Rektor dan Mahasiswa Unisa Kompak Menolak Aksi Kekerasan
Indonesia akan terus maju jika seluruh elemen bangsa mengedepankan keadilan, persatuan dan kebijaksanaan.
KORANBERNAS.ID, SLEMAN -- Situasi nasional yang memanas pasca-aksi unjuk rasa di berbagai daerah mendorong Universitas ‘Aisyiyah (UNISA) Yogyakarta menyatakan sikap moral. Rektor UNISA Dr Warsiti S Kp M Kep Sp Mat maupun mahasiswa kompak menyatakan gaskan jatuhnya korban jiwa dan luka-luka dalam demonstrasi terakhir adalah tragedi kemanusiaan yang tidak boleh terulang.
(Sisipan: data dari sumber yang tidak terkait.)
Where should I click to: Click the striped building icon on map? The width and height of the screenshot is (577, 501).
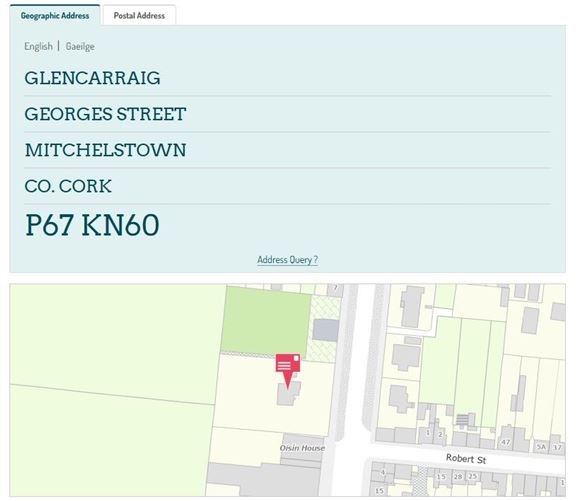(x=463, y=420)
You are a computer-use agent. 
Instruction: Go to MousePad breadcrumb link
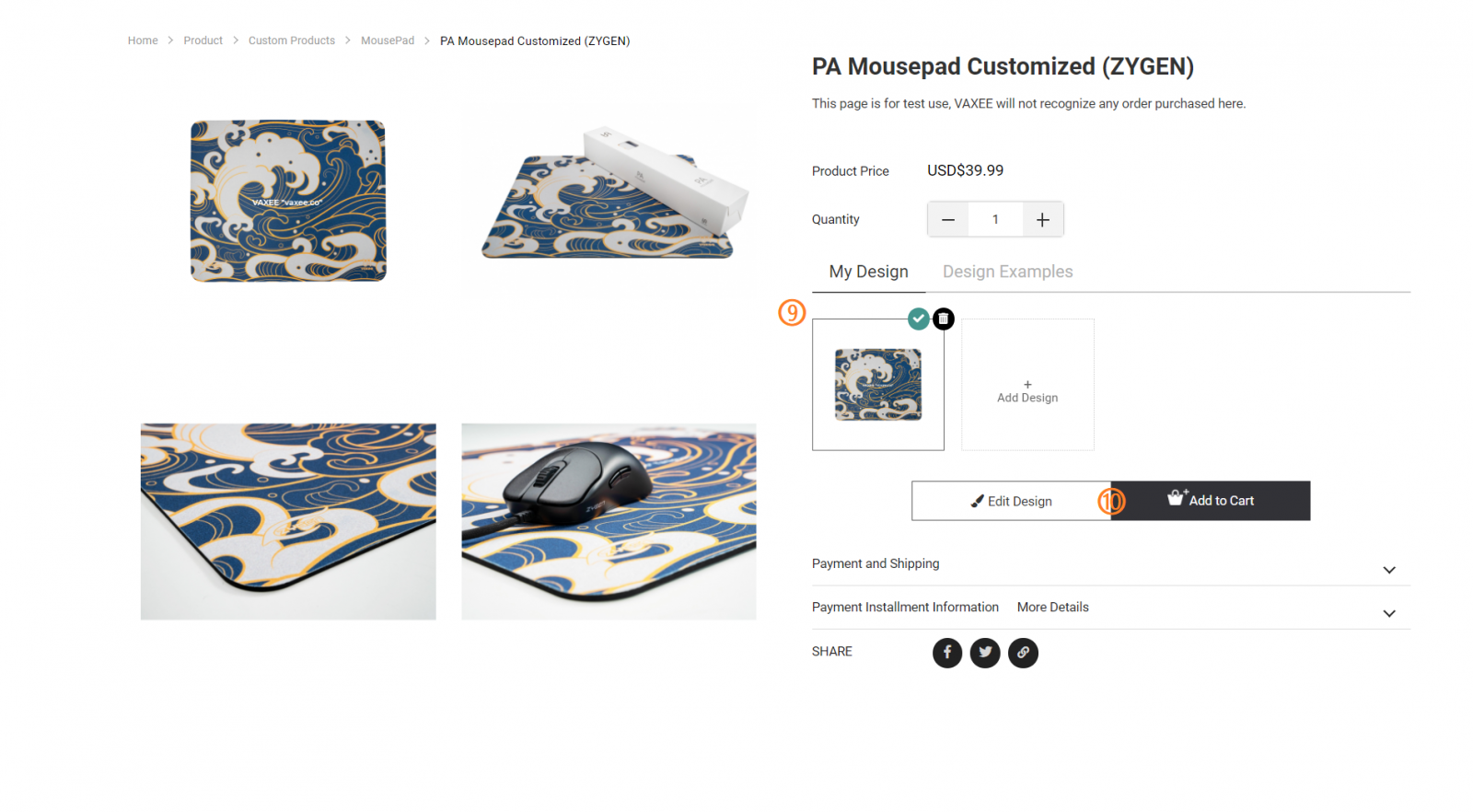click(x=388, y=41)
“UNISA Yogyakarta menyampaikan duka cita mendalam atas jatuhnya korban jiwa maupun luka-luka dalam peristiwa demonstrasi. Negara wajib hadir memberikan perlindungan dan pemulihan bagi mereka yang terdampak,” kata Warsiti, Senin (1/9/2025).
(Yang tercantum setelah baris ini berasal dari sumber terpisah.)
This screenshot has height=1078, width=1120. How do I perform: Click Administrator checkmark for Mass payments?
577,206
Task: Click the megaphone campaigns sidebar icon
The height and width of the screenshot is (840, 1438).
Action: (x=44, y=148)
Dalam sepuluh poin pernyataannya, UNISA menuntut transparansi hukum, terutama terkait kasus meninggalnya Affan Kurniawan, seorang pengemudi ojek online yang tewas saat demonstrasi. Proses hukum harus berjalan adil, terbuka, dan tidak diskriminatif agar memberi kepastian hukum dan rasa keadilan bagi masyarakat.
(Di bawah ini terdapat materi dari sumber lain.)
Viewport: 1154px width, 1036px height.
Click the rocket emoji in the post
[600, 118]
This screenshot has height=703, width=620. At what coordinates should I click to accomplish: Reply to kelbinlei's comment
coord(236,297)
UNISA juga menolak segala bentuk kekerasan dalam penyampaian pendapat. Menyuarakan aspirasi, menurut Warsiti, adalah hak konstitusional warga negara yang harus dilindungi.
Tidak merusak
Selain itu, UNISA menyerukan agar masyarakat yang berunjuk rasa tetap menjaga nilai demokrasi, tidak merusak fasilitas umum, tidak terprovokasi dan memperjuangkan aspirasi dengan santun, damai serta bertanggung jawab. “Indonesia akan terus maju jika seluruh elemen bangsa mengedepankan keadilan, persatuan dan kebijaksanaan,” kata Warsiti.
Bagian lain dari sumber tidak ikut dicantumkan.